• **TASK REQUIREMENTS**: Extract from the listing each line in which the word "This" appears.

• **SUPPLIED INFORMATION**:

+--

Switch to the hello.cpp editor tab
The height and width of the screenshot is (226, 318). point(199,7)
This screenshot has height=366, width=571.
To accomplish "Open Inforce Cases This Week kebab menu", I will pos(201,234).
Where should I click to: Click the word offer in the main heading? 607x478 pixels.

+--

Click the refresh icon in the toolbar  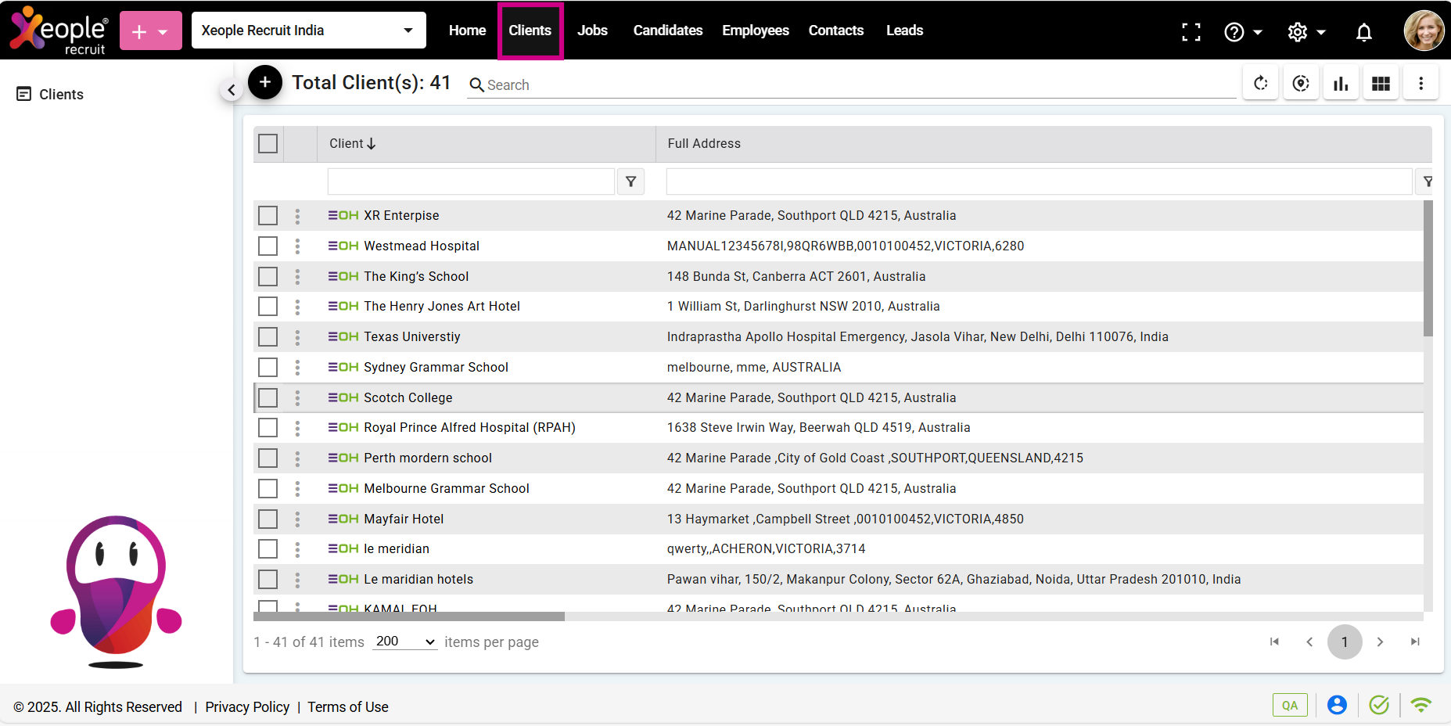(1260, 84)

+--

• **WRITTEN ANSWER**:
This screenshot has height=366, width=571.
To accomplish "Open Inforce Cases This Week kebab menu", I will pos(201,234).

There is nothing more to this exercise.